Medicare and Medicaid, launched 20 years ago after a stormy 15-year battle through Congress, have shown that massive health programs are not only administratively feasible but that they extend life expectancy and relieve the pain of illness for millions who previously often went without care, Cohen told a public hearing on the two programs Saturday.

Critics who attack them because of waste or fraud, he said, “are overlooking one of their biggest objectives--to provide a system that gives the right to medical care without having to bend a knee to anybody.”

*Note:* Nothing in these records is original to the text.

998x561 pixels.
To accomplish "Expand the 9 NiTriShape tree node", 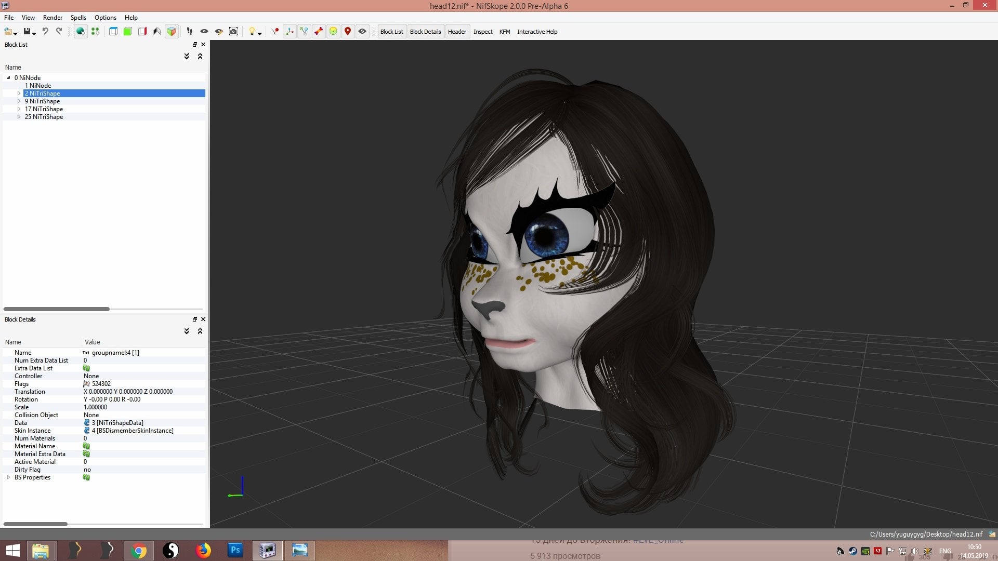I will click(19, 101).
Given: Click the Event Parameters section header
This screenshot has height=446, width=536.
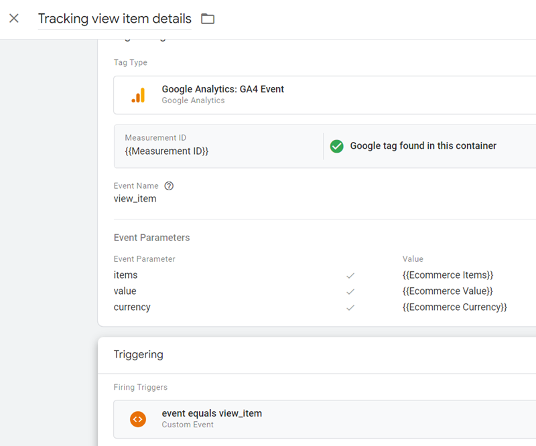Looking at the screenshot, I should (x=149, y=237).
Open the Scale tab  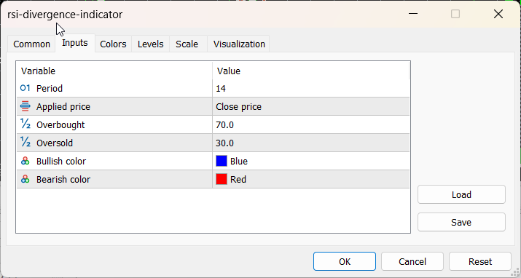187,44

Cohen, a professor at the Lyndon Baines Johnson School of Public Affairs at the University of Texas in Austin, spoke at a hearing in Patriotic Hall organized by the Medicare/Medicaid Defense Project. It was held to protest a conference last week sponsored by the federal government and the California Health and Welfare Agency to celebrate the 20th anniversary of the two programs. (Medicaid is Medi-Cal in California).

Conference Fee Criticized

The organizers of the “counterconference”--38 public health, labor and consumer organizations--said the excessively high admission fee to the federal conference kept consumers and most people other than health care providers from attending the sessions, at which the future of Medicare and Medicaid were discussed.

Unlike the earlier conference, Saturday’s public hearing, chaired by Assemblyman Burt Margolin (D-Los Angeles), heard from some beneficiaries of Medicare and Medi-Cal. They talked about the value of the programs and the problems they have encountered in trying to obtain services--information they believed would be of value to agencies considering the programs’ futures.

The government-sponsored conference was concerned chiefly with methods being tried by the Reagan Administration to contain the rapidly growing cost of the two programs, which together this year will consume $112 billion in federal and state taxes.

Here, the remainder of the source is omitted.